In an unprecedented case a baby born with the HIV has made medical history by being the very first child to be functionally cured.
The child, who the hospital has not named, needs no medication for HIV and is expected to have a normal life expectancy. Doctors also believe that the child is highly unlikely to be infections to others.
Dr. Hannah Gay, from the University of Mississippi medical center told The Guardian the patient is functionally cured of HIV when standard tests are negative for the AIDS virus.
"Now after at least one year of taking no medicine, this child's blood remains free of the virus even on the most sensitive tests available," said Gay.

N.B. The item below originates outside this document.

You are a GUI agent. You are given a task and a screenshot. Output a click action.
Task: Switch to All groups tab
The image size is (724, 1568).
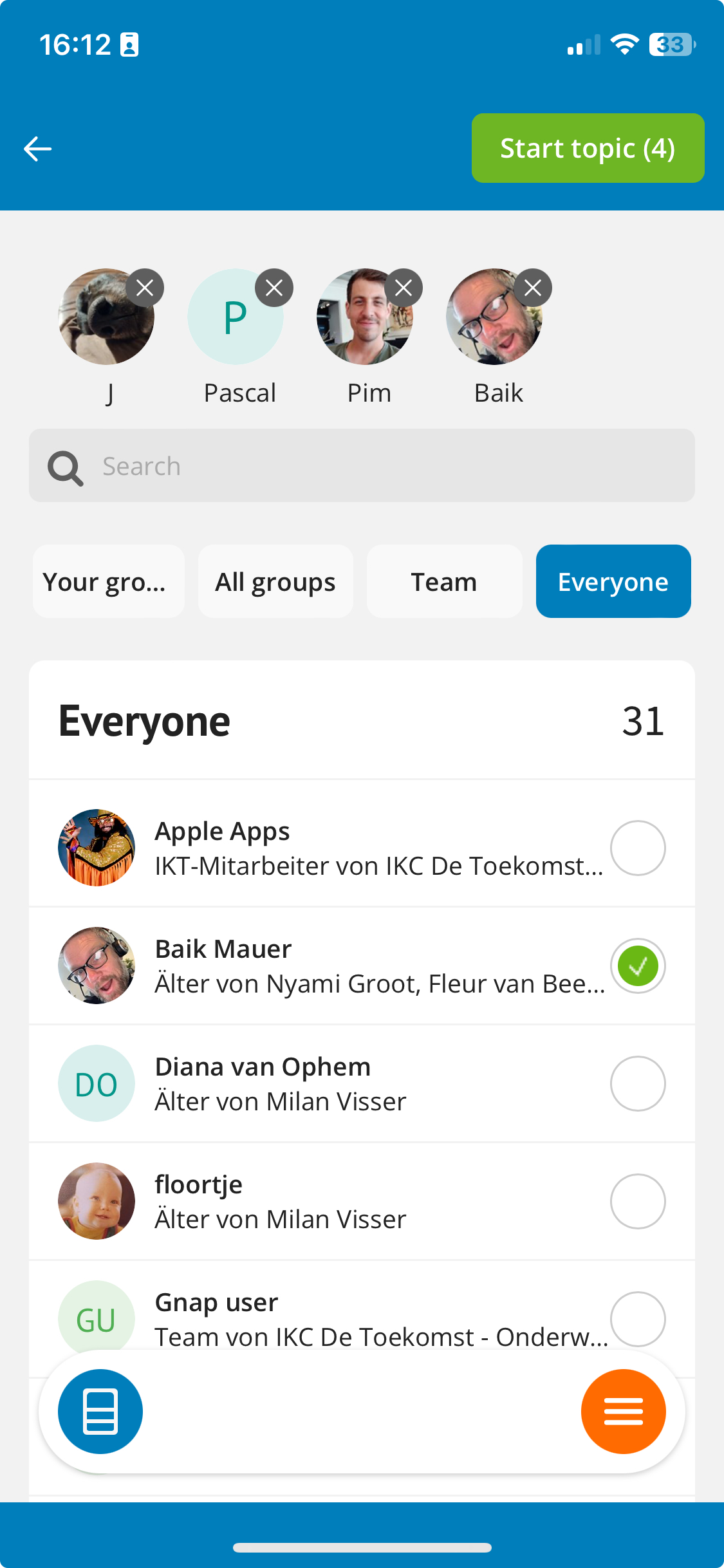pos(275,581)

In this case, the mother was unaware she had HIV until a standard test came back positive while she was in labor. Women with HIV are given antiretroviral drugs during pregnancy to minimize the mount of virus in the blood, and because the woman was unaware she had HIV, the doctors where unable to treat her ahead of time.

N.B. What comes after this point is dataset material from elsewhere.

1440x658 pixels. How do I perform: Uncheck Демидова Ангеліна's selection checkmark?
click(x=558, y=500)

Doctors began treating the baby 30 hours after birth, and several days later testing showed that the baby had contracted HIV and was infected.

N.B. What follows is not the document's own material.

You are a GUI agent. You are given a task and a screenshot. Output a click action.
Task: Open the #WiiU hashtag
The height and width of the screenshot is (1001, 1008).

Then the mother stopped bringing the baby in for check ups and the hospital lost track of the mother and child. When they did see them again a year had passed. The mother told the doctors she had stopped giving the medication to the baby. After testing, the doctors were shocked that the baby showed no sighs of the AIDS virus.
"My first thought was to panic, I thought, 'Oh my goodness I have been treating a child that is not actually infected,'" said Gay
The Jackson hospital rechecked their lab work and they found no mistake.
The mother's HIV is being controlled with medication and she is "quite excited for her child," Gay told the Associated Press.